And so this book was great for me, and I imagine would be great for anyone who knows about Straussian themes and various controversies and maybe really enjoyed by reading Miles Burnyeat's old articles tearing apart various Straussian interpretations of Plato and other ancient thinkers. If you were really sad about those articles, I don't know how much in here will be news to you.
Anyway, Meier's claim is that the best way to understand Strauss's life work is to see him as responding to a supposed clash between revelation and reason. The philosopher needs to rationally justify the philosophical way of life against those who reject it; he needs to take part in politics in order to defend the philosophical way of life; and he aims to come to self-knowledge through the undertaking of philosophy. This self-knowledge will include knowledge of the 'cosmos,' which, as far as I can tell, means human nature.
But if you're going to understand human nature, you'll have to cut through all the awful stuff that says there's no such thing: historicism, relativism, positivism and so on. Hence, you need to read through the history of philosophy in order to see that our own historicist self-understanding is itself a forgetting of the key question about human nature. By reading the ancients, and coming to see that their concerns are identical (!!!) with ours, we can see that philosophy is asking the one question that we should all be asking: what is right?, in a rational manner.
Anyway, historicism is not a fact, but a flawed understanding of human life, according to which there are multiple main questions that vary through time. Why would we end up as historicists? Because the moderns, as good philosophers, tried to make philosophy 'safe' from political oppression. But they did this by putting it at the service of 'society': philosophy becomes useful, and specialized, and 'scientific'- not really philosophy at all. Sad face.
The true alternative to philosophy isn't historicism, anyway, but religion. Religion claims to ask the one important question, but it claims that the answer has been revealed to it rather than saying we need to work on it rationally. So philosophy is always set against revelation. In the worst case scenario, politics and theology gang up on philosophy, and then the philosophers are all made to drink hemlock. This is because while theology and politics are all about stability and unquestioning habit, philosophy is all about criticizing the way the world is. Philosophy is dangerous for political stability, which is why They killed Socrates (and, I assume, Cicero and Seneca and put Abelard in prison and so on). Hence philosophy's need to protect itself politically, which, you'll recall, led to philosophy becoming useful.

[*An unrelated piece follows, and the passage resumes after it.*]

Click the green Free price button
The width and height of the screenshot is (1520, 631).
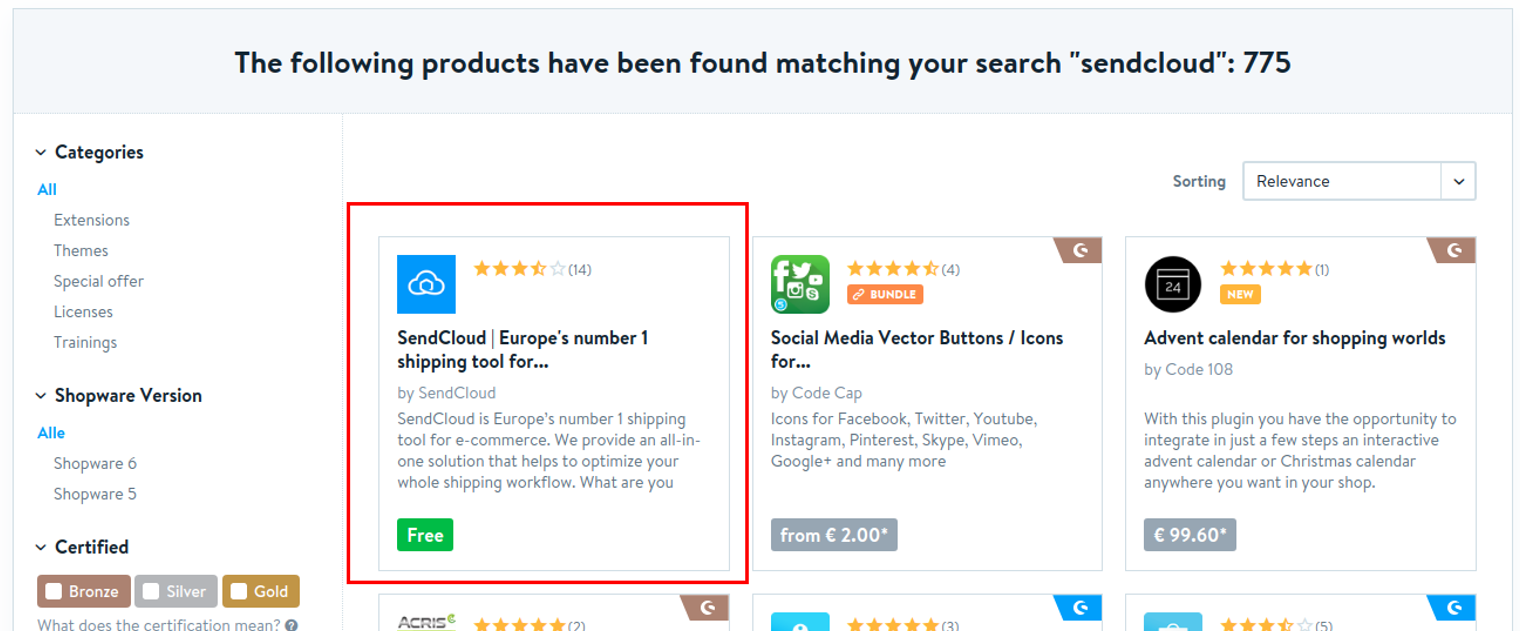point(425,535)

So Meier helped me to understand all that. His prose is stilted, but then, he's German, so you have to expect little. But his prose is clear. As a textbook of Strauss, I give this 5 stars. I can't give it 5 stars because the object of the textbook is so obviously flawed:

i) Strauss rightly seeks to historicize historicism, but fails to historicize himself. Why is it that *he*, of all people, is able to see through, if you'll forgive a mixed metaphor, the forgetting of the question of philosophy? No reason seems forthcoming, at least according to Meier's book and the lectures by Strauss that follow it.
ii) The argument that there is One Great Question is based on an ingenious but particularly flimsy claim: that Strauss' readings of the great philosophers show us that they and we are concerned with the same question. Know, then, that everyone from Aristotle to the very latest author to appear in The Journal of Ancient Philosophy has a different interpretation of those great philosophers, not only from Strauss, but from each other. So if there is One Great Question, it sure as heck appears in a whole bunch of different outfits. There's no reason to believe Strauss' interpretation really is one that results in us 'understanding the author as he understood himself.'
iii) The claim that, because historicism is a modern way of thinking, it isn't a genuine insight, holds no water whatsoever. This for a couple of reasons at least. First, and most obviously, because Christian philosophies of history have been historicizing forever, so it's certainly not a peculiarly modernist way of thinking anyway. Second, because Strauss ignores the good historicists and focuses on the idiots: he assumes, along with said idiots (not that he is one), that if x is historically specific, x is relativistic. There's no reason to assume that. The Frankfurt school, following Hegel, does a good job of arguing just the opposite: that a custom can be historically specific while still being, for all intents and purposes, an absolute moral duty. As someone puts it, it's not that the truth is in history; it's that history is in the truth. So we needn't attack historicism in order to defend the ideal of truth. It's much more likely that the ideal of the truth can only be defended on the basis of historicism.
iv) Strauss is meant to be a rationalist, but he ignores the main achievements of reason. For instance, we know that humans have evolved from apes. If that's true, how can there be some sort of 'human nature'? Are we, among all animals, unique in no longer evolving? It seems unlikely. All the evidence is against there being a human nature at all. Given this, it makes more sense to stop philosophising about what we necessarily are, and to start thinking seriously about what we would like to be, and how best to become that.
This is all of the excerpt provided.